Imagine - Jesus reviews TV - Faking It, Wife Swap and Big Brother - by James Archer
Editable and printable version
Please use this as a spur to review your own TV programmes - just make sure that you find something positive in a surprising place.
It may not be what it is aiming for, but I find Faking It spiritually fascinating. It begs the question, “What is genuine?” and answers it with a story, just like I do. Are there short-cuts to expertise? Does it matter how much substance there is underneath so long as you can maintain an appearance?
In the first series, a classical singer was asked to appear to be a rock star, and had to decide how far she was prepared to compromise her own personal standards to achieve the objective (on the surface only and not enough to win); and a man who was frightened of dogs became best friends with a playful terrier and won the obstacle gymkhana competition at a dog show. Both programmes were genuine and it showed, and the participants were obviously changed by the experiment. In others, a woman was asked to become a celebrity magazine interviewer and a man to be a football manager, but the tasks were so shallow and random that I couldn’t care what happened.

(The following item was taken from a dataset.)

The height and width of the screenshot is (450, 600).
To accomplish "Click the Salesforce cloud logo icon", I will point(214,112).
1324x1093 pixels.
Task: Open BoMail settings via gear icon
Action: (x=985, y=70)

Wife Swap is equally fascinating and infuriating. Why do the producers find it necessary to set up such absurd swaps that create artificial conflict between bigots? The format is enthralling when you have people you can associate with getting intimately involved with families from different backgrounds – just my speciality – but thoroughly dull when dominated by the cameras.
Which leads me, very briefly, to Big Brother. To adapt Groucho Marx, the producers should not accept anyone one who wants to take part in it. You couldn’t fake it because there is nothing genuine to fake. This is the ultimate logic of reality television. Why would you need to invent hell, when people choose to inflict themselves with this?